Nemmeno di fronte allo scenario post pandemico si sta cambiando registro, sia la politica che il sindacato continuano a inseguire velleità per salvare rendite di posizione. La baruffa in corso sul tema licenziamenti, un mese in più o in meno di divieto a licenziare (provvedimento giusto per i mesi più cruenti della pandemia), fa il paio con quella di alcune settimane fa sul coprifuoco, un’ora in più o un’ora in meno per cenare. Allora era Salvini, stavolta è la sinistra sindacale. In mezzo grazie al cielo c’è Mario Draghi.
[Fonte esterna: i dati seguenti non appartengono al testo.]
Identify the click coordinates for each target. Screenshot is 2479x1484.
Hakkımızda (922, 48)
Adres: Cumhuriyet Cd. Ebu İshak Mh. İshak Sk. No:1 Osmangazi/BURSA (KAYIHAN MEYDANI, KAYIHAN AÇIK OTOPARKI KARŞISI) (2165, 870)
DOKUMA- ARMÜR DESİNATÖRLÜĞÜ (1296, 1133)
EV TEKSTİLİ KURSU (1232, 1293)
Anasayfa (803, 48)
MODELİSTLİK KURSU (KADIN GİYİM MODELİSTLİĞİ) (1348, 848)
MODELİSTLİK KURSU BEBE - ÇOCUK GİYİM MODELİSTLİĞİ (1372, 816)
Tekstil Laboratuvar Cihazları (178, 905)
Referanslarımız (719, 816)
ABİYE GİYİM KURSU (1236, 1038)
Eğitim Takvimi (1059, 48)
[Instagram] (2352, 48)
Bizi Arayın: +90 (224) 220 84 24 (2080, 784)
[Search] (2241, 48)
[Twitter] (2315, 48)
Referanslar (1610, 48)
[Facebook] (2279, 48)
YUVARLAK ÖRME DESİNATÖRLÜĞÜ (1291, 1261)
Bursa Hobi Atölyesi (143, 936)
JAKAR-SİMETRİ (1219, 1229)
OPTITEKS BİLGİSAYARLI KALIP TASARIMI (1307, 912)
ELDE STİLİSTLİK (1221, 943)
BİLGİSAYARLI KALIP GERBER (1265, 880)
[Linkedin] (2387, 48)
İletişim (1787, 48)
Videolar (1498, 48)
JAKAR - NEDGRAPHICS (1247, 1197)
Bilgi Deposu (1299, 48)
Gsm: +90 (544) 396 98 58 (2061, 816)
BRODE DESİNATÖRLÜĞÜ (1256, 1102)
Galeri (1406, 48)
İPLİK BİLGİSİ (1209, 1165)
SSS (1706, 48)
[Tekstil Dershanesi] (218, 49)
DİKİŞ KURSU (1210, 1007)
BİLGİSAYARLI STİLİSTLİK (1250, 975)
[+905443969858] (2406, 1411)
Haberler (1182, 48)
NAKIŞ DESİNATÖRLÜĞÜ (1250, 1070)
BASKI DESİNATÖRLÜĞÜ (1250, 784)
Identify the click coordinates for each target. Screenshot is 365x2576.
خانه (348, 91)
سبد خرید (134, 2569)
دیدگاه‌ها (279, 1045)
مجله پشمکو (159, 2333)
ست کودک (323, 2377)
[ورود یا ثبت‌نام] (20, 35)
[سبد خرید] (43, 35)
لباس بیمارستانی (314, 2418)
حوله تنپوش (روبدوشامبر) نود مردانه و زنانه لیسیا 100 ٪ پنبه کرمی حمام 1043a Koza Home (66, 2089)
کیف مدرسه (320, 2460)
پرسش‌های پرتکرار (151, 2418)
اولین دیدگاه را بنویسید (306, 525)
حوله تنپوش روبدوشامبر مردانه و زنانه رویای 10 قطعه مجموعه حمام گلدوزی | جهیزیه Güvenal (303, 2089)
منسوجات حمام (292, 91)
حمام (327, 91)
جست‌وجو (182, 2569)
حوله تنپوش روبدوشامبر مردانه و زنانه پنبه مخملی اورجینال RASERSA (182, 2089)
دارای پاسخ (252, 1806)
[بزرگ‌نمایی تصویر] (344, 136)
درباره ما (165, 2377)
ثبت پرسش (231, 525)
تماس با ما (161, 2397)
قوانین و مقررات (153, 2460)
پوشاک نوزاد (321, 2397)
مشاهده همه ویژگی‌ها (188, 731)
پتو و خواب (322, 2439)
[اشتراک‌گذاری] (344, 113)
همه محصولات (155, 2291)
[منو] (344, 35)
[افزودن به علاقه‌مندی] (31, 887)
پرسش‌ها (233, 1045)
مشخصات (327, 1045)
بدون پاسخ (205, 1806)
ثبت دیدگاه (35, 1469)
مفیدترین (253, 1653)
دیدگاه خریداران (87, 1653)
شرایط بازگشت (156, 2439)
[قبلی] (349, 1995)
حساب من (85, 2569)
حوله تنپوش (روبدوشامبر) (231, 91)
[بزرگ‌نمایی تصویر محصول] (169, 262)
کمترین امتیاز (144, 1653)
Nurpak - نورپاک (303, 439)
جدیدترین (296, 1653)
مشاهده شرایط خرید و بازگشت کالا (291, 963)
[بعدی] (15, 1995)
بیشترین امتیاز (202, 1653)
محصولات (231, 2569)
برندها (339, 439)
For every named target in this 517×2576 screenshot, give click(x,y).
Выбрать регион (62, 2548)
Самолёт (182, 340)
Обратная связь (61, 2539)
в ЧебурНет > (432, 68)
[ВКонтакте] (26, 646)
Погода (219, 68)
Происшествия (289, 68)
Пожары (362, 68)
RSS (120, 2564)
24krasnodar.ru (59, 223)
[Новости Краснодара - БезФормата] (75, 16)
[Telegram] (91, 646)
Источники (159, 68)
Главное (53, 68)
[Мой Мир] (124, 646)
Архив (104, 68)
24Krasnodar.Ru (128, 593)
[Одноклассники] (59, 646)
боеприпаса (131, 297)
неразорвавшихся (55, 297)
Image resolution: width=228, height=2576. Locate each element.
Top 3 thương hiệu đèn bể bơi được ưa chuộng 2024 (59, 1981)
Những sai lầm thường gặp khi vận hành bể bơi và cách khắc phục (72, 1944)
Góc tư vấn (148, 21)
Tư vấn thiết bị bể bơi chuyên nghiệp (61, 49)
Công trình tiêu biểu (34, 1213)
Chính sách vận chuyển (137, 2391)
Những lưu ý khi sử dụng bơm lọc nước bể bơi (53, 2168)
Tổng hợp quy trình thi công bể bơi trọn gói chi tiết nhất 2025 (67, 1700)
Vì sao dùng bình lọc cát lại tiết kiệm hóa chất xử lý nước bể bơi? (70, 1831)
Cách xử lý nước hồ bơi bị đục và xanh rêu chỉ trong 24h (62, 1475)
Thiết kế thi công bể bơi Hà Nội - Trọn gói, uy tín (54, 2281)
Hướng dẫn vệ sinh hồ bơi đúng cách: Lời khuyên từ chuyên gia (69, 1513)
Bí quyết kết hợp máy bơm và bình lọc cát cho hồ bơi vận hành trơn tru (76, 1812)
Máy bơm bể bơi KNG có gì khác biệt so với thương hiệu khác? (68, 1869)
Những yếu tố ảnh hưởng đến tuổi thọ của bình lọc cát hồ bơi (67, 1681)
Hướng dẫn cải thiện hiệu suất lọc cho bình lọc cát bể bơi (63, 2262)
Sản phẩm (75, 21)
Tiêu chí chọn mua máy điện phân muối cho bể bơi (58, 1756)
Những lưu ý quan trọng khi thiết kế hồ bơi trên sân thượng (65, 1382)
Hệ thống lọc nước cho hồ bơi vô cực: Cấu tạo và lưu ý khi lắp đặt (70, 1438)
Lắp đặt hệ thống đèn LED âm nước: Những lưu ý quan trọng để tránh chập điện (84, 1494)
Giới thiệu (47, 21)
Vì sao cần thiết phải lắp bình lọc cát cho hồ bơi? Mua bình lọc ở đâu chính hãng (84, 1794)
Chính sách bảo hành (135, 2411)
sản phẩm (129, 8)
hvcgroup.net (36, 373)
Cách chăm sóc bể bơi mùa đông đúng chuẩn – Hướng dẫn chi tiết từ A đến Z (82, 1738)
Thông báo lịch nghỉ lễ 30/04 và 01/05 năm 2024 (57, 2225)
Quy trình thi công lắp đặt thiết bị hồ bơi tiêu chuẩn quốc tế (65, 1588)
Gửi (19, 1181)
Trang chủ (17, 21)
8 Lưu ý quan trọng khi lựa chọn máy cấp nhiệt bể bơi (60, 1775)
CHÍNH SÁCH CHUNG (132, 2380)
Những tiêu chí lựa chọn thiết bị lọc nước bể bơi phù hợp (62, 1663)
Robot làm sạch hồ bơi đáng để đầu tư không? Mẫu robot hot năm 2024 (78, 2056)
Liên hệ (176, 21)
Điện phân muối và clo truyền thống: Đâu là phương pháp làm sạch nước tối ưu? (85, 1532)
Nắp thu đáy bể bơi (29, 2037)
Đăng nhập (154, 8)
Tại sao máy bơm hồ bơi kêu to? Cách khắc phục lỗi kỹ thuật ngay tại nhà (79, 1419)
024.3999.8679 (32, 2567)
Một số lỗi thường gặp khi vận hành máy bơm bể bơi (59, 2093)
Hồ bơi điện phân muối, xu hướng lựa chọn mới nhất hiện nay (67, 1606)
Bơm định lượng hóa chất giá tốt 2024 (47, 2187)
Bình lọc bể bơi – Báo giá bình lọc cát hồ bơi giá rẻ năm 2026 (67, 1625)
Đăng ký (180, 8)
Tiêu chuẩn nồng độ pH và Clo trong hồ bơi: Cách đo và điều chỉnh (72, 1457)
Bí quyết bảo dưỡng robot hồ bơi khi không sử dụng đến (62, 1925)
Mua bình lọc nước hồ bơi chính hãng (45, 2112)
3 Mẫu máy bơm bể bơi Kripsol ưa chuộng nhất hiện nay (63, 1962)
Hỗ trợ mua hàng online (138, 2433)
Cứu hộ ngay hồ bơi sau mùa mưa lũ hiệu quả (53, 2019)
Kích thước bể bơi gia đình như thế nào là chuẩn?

A lato come sempre i tifosi dello stadio, come quelli del Fatto Quotidiano che tifano per Conte - bontà loro - e strizzano l’occhio a Di Battista - ancora bontà loro. Insomma siamo un paese senza coscienza critica, con una classe politica che si perde in battaglie sul nulla e sa solo commuoversi di fronte alle tragedie. Torniamo ai licenziamenti. Tutti sanno che la pandemia è stato il più grande acceleratore di innovazione che ci potessimo immaginare, in un anno si è fatto tanto quanto si sarebbe fatto in decenni senza pandemia. Anziché cogliere l’occasione per tentare quello scatto di produttività che ci separa dai paesi più avanzati, preferiamo continuare a sventolare la bandiera degli slogan contro i licenziamenti nonostante ci stiamo avviando a una normalizzazione delle attività economiche.
Intendiamoci, tutti siamo a favore delle regole e delle tutele per chi resta senza reddito, ma obbligare oltremisura le aziende a non licenziare (che, piaccia o no, è una componente del fare impresa) è stupido e controproducente. In un’economia di mercato è fisiologico che, nei vari cicli, alcune realtà prosperano e altre muoiono. Insistere col tenere legati i dipendenti ad aziende che non avranno possibilità di sopravvivere rimanda solo il problema e, anzi, lo acutizza.
È soprattutto in queste fasi, con forti scossoni sistemici, che deve essere garantito il riequilibrio della forza lavoro da società in declino a società che innovano e crescono. Ci si dovrebbe concentrare su come favorire questi spostamenti attraverso riqualificazione professionale, incentivi, ecc. Draghi ci sta provando a rinnovare l’approccio, ad esempio insistendo molto sulla produttività che ha accompagnato il nostro PNRR (assente nel piano Conte), ma al suo fianco ha chi invece grida lupo al lupo ogni giorno e, non a caso, è stato costretto anche lui a sprecare soldi su Alitalia (con il benestare dei sindacati).